BiographyNet: Extracting Relations Between People and Events
This project addresses the problem of improving search and presentation of biographical data for professional historians, but it is incremental as it builds on existing datasets and methods.
The paper describes BiographyNet, a digital humanities project that tackled the challenge of enhancing historical research by extracting relations between people and events from Dutch biographical datasets, resulting in a user-evaluated demonstrator with an NLP pipeline applied to approximately 125,000 biographies covering 76,000 individuals.

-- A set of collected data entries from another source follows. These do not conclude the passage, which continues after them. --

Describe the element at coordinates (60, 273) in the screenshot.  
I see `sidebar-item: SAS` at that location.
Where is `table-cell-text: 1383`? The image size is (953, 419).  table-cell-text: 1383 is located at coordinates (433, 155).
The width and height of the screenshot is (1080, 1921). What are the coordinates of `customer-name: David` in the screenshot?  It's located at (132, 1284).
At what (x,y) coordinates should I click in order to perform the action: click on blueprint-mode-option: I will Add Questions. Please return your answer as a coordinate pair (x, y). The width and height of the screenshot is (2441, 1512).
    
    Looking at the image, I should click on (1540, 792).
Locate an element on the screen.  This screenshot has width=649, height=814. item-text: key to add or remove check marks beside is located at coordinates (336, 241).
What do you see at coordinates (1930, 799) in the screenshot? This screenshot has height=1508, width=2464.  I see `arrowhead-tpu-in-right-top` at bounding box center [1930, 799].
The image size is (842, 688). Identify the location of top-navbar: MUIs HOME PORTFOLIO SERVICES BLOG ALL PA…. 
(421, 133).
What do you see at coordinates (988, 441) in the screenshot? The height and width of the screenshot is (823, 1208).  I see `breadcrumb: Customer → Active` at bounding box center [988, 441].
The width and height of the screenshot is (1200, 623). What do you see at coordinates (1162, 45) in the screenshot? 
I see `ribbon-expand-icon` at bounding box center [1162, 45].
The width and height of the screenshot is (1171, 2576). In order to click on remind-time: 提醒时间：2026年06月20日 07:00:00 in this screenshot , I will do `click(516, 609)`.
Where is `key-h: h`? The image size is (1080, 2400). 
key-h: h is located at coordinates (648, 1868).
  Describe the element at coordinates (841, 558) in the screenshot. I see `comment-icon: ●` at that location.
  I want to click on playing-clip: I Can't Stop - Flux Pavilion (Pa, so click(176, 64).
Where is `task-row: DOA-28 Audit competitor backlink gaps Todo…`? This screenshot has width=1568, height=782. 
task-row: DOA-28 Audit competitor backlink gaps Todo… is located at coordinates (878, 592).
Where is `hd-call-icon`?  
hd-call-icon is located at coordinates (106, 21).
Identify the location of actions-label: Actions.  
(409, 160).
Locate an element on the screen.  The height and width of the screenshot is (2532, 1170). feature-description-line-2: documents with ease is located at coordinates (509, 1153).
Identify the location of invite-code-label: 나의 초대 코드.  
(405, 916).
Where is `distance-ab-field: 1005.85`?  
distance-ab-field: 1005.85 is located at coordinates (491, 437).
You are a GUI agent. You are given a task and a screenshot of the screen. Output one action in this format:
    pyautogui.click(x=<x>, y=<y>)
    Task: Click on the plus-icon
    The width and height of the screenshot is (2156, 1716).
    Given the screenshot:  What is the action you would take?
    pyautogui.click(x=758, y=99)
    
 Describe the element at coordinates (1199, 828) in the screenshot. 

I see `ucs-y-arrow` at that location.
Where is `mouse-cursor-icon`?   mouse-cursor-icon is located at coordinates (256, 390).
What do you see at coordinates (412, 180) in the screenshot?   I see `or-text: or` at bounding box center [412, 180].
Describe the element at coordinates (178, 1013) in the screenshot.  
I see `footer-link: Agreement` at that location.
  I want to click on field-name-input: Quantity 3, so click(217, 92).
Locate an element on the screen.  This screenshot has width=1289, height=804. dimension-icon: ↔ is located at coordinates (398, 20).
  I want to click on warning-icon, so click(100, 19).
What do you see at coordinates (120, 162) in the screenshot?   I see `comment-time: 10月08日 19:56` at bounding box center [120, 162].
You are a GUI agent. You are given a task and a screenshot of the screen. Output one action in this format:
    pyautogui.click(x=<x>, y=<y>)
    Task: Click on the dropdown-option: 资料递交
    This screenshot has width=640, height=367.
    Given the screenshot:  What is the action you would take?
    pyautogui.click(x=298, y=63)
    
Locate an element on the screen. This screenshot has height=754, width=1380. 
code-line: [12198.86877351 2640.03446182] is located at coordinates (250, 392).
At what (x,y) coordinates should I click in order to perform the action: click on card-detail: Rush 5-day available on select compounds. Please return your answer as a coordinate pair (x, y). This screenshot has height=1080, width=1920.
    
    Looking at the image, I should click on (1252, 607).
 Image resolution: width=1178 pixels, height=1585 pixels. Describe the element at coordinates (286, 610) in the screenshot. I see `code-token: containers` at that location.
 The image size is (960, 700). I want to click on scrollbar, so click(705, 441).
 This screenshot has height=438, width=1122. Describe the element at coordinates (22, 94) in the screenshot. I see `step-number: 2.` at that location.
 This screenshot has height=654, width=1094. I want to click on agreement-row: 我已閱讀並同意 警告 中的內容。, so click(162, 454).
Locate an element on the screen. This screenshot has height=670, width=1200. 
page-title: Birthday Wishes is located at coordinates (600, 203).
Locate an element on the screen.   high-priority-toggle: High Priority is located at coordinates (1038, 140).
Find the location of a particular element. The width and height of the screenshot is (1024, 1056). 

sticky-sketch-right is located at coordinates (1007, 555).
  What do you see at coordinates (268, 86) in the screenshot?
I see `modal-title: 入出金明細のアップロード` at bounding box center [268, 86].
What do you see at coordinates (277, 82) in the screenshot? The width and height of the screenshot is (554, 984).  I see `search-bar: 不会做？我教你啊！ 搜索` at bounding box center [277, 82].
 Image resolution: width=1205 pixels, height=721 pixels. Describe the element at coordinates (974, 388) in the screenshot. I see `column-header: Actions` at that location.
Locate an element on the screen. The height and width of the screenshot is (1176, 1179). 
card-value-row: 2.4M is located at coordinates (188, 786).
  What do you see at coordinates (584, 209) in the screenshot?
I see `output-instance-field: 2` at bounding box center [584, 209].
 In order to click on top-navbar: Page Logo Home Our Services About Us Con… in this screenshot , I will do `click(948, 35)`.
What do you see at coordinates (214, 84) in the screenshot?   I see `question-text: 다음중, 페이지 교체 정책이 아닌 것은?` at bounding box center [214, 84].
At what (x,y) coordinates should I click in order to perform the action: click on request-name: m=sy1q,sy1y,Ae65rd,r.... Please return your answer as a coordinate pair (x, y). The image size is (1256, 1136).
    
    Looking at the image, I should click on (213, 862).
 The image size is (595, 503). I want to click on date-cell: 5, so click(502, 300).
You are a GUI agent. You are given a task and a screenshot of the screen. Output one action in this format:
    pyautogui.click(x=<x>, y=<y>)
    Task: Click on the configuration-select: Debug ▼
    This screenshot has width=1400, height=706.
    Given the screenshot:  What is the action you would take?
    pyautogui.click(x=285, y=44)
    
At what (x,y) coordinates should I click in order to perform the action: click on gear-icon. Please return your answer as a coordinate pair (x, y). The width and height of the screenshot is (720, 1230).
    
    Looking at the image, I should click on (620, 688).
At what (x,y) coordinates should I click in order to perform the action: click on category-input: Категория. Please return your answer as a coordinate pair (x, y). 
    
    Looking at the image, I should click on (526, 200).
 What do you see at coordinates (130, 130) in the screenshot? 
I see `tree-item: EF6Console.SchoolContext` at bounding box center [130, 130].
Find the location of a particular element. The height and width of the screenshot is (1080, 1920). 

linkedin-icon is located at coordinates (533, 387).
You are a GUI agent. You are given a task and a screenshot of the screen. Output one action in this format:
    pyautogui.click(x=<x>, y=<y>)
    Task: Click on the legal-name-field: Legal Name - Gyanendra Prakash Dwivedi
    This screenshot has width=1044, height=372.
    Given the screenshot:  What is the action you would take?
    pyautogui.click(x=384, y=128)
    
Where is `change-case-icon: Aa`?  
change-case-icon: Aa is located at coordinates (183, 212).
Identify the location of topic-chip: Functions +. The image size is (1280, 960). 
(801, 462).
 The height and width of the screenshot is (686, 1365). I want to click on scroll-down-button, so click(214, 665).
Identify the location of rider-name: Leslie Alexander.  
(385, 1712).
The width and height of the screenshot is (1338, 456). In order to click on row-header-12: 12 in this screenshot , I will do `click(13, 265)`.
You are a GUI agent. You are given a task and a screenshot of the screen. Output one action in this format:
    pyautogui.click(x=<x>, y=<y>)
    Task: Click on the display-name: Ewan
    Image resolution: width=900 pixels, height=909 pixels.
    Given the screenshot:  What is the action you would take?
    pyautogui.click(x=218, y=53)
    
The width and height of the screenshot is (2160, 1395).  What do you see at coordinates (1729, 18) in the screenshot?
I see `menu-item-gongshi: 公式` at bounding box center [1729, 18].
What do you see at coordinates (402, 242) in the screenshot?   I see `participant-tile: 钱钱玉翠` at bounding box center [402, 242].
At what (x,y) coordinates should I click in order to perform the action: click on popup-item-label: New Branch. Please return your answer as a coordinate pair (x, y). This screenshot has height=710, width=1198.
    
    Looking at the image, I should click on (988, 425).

This paper describes BiographyNet, a digital humanities project (2012-2016) that brings together researchers from history, computational linguistics and computer science. The project uses data from the Biography Portal of the Netherlands (BPN), which contains approximately 125,000 biographies from a variety of Dutch biographical dictionaries from the eighteenth century until now, describing around 76,000 individuals. BiographyNet's aim is to strengthen the value of the portal and comparable biographical datasets for historical research, by improving the search options and the presentation of its outcome, with a historically justified NLP pipeline that works through a user evaluated demonstrator. The project's main target group are professional historians. The project therefore worked with two key concepts: "provenance" -understood as a term allowing for both historical source criticism and for references to data-management and programming interventions in digitized sources; and "perspective" interpreted as inherent uncertainty concerning the interpretation of historical results.